Hinterfragte Warenproduktion
Zu »›Wir hätten es wagen müssen‹«, 29./30.4., S. 22
»Ob im Sozialismus Warenproduktion herrschte«, fragt Tom Strohschneider in seinem Interview Erika Maier, »die Leute streiten heute noch darüber«. Nun, gingen wir von der Marxschen Prämisse aus, wonach »nur unabhängig voneinander betriebene Privatarbeit/-arbeiter« ihre Produkte als Waren veräußerten, müssten wir bereits den Kapitalismus als keine Form mehr der Warenproduktion definieren. Denn ab ihm existiert die Marxsche Voraussetzung der Arbeit nach nicht mehr. Die Produktion wird zwar noch von Privateigentümern der Arbeit betrieben, Kapitalisten genannt, sie ist der Arbeit nach aber gesellschaftliche Arbeit, voneinander abhängig betriebene Arbeit. Wir könnten bereits ab dem Kapitalismus, gingen wir von der Arbeit eines neuen, eines gesellschaftlichen Charakters aus, nach neuen, anderen Formen/Gesetzen der Arbeit als denen der Warenproduktion fragen. Zum Beispiele nach dem der proportionalen, also nicht mehr äquivalenten Aneignung (dem des Wertes oder eigenen Arbeitsaufwandes äquivalent) fragen.

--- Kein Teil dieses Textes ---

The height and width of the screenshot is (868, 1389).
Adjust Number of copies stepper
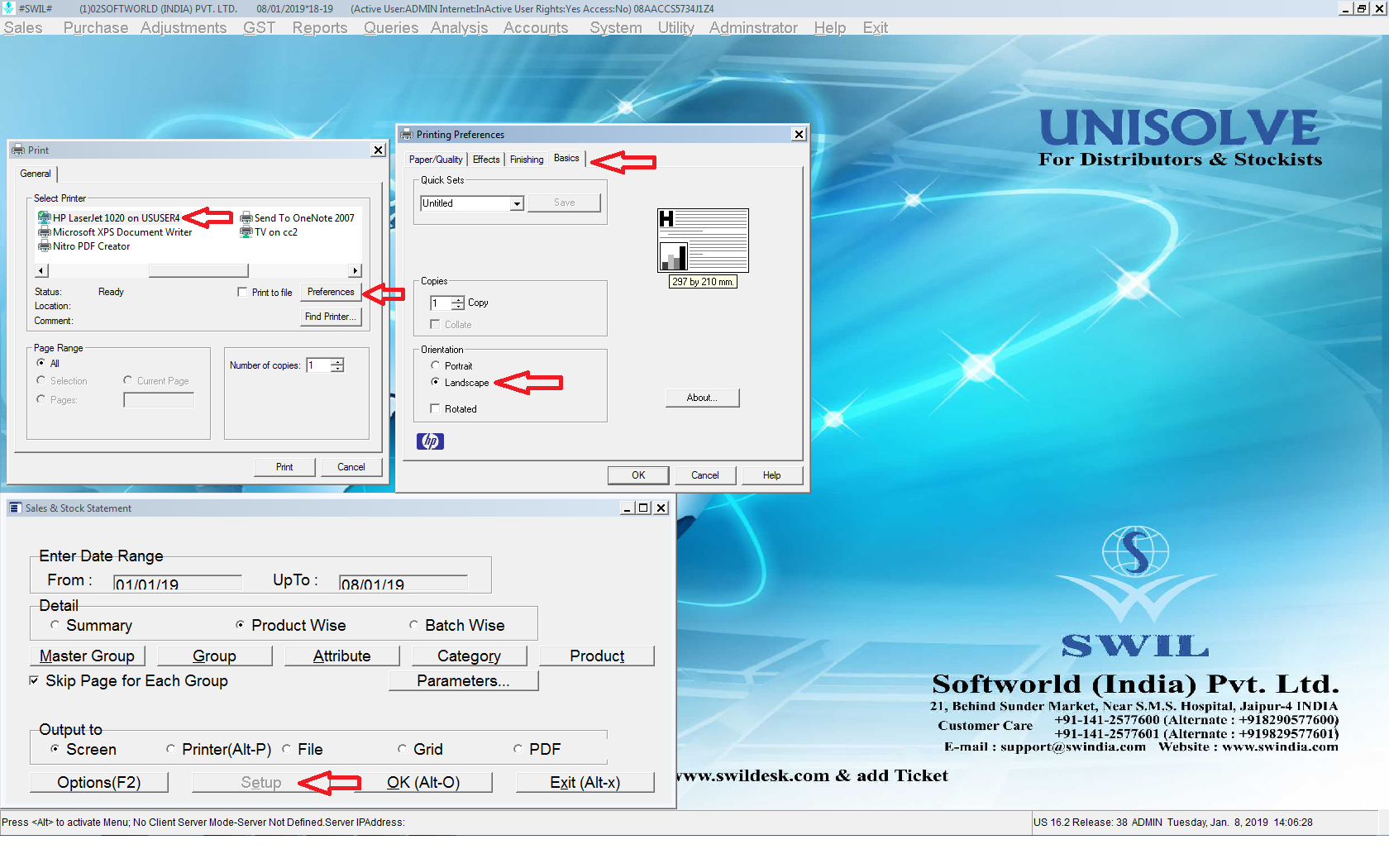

Bereits im Kapitalismus wird die Warenproduktion nicht mehr auf Basis ihrer objektiven Grundlage betrieben. Nur die Eigentumsform entspricht noch der ursprünglichen Voraussetzung, aber auch hier mit einem entscheidenden Unterschied: Der private Eigentümer von Arbeit arbeitet nicht mehr selber.
Zwei Dinge also haben sich zum Gegensatz der Warenproduktion entwickelt: Arbeit und Arbeiter. Aber das ist ja – seit Marx bzw. im Grunde – alles bekannt. Theoretisch müsste die Frage des Erhalts noch der Warenproduktion ausgehend vom Lohnarbeiter entschieden werden. Braucht man sie denn für den Lohn? Beim Sozialismus interessiert nur das eine: Inwieweit er sich bereits dieses Gegensatzes bewusst war und ihn Formen nach umgesetzt hatte. Da gibt es Aufholbedarf.